The five G 20 countries with largest Covid-19 stimulus programmes are as:
1. United States: $2.3 trillion (11% of GDP)
2. Germany: $189.3 billion (4.9% of GDP)
3. China: $169.7 billion (1.2% of GDP)
4. Canada: $145.4 billion (8.4% of GDP)
5. Australia: $133.5 billion (9.7% of GDP)
Does it mean that the role of the nation state has once again been reinforced as a prime investor and the neo-liberal era is meeting the beginning of it end.
But look at the Indian story. Instead of following the trend of infusing liquidity into the market and giving cash to the people to buy goods, the stimulus packages announced by the finance minister is nothing but a big fraud committed by the prime minister and the finance minister in order to veneer their blunder and accept their failure.
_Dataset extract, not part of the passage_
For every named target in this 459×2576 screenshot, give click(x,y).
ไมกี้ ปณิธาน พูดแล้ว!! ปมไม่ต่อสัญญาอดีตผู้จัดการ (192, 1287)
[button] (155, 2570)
The demand in the economy has fallen massively owing to the lockdown. The daily wager and even the salary earners who have been laid off are in no capacity to buy. The middle classes are also confined to their homes and are not buying except booze and food. The hospitality, entertainment and transport etc., are closed.
The basic premise of the ‘stimulus’ of awarding loan to the entrepreneurs and other sections has just not taken off. For the simple reason there is no security in the economy. Even if loans are borrowed there is no guarantee that they will be paid back. Moreover it is delinquency of the buyer and for that the purchasing strength of the buyer must be enhanced. But instead the government has harped on facilitating loans, which are not going to take off.
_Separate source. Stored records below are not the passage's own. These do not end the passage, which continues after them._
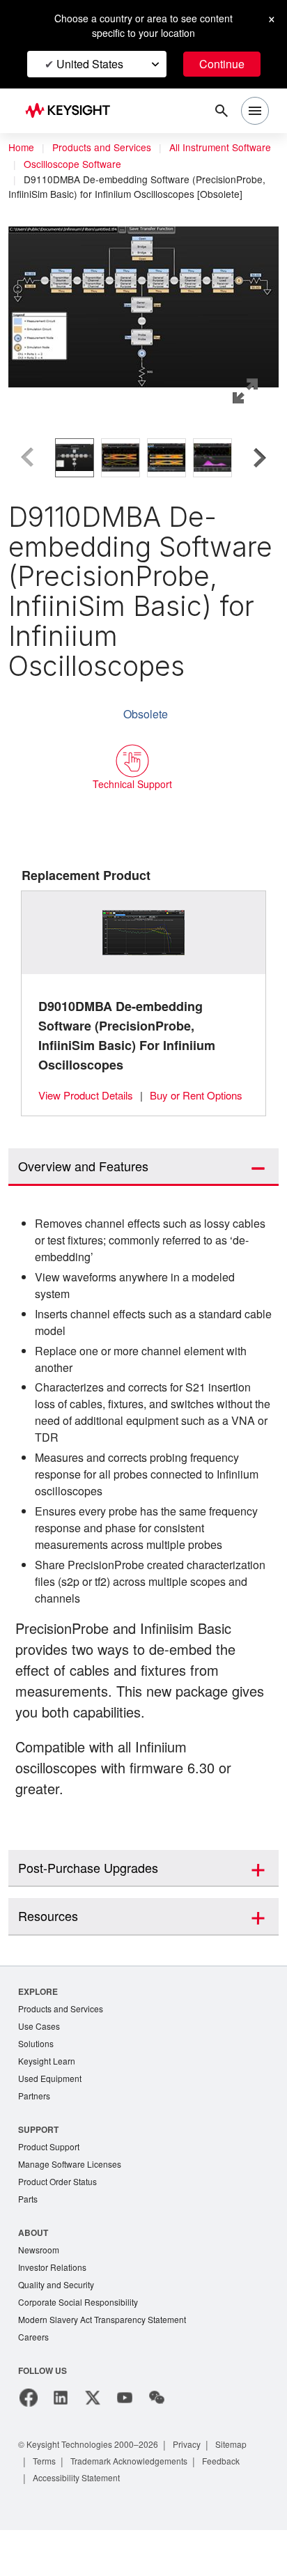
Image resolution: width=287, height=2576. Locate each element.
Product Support (51, 2186)
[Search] (221, 110)
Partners (35, 2134)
A lot many economists including those who are not from the Left have argued for a Keynesian pump in the economy to ensure that the demand gets generated. However, the government chose a different path. Why ? Some of them are of the opinion that it is the gibberish mindset of the leader of the government, which was initially felt during the demonetization and another round of it happened during the lockdown followed by the ‘stimulus’ package. However, Prabhat Patnaik makes a distinction between the two decisions. The demonetization could be because of a foolish idea, but the present package to not to infuse currency in the market and thus create a demand thereby increasing the fiscal deficit is actually linked to the credit rating by the globalised finance capital. The Modi government does not want to annoy the foreign finance capital by increasing the fiscal deficit with the fear that it will fly off. Though the reality is that the global finance capital is moving out and what is required is more regulations.
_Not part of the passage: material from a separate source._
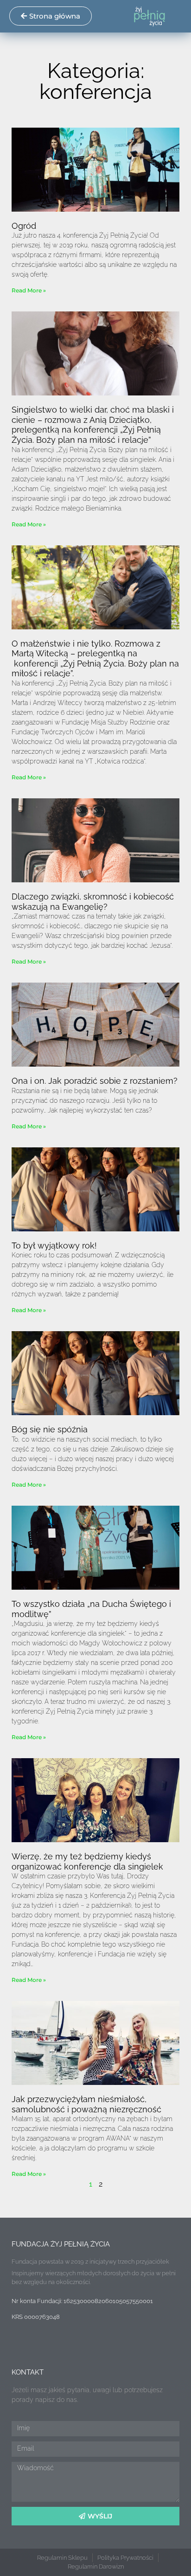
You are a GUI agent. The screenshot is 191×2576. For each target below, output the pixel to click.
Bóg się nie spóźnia (50, 1429)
In such a scenario where the government is committed to appease the corporate by even allowing dilution of the labour laws the legitimacy of the government is questioned. In order to bypass from the real issue of failure of the government in the country to provide any relief to its people, the government is harping on greater authoritarianism and spreading the communal virus to legitimize its presence.
Whether it is the beginning of the end of the neoliberal era would be quite premature to say, at least in the Indian context!
Tikender Singh Panwar is former Deputy Mayor of Shimla and advisor to Samruddha Bharat Foundation.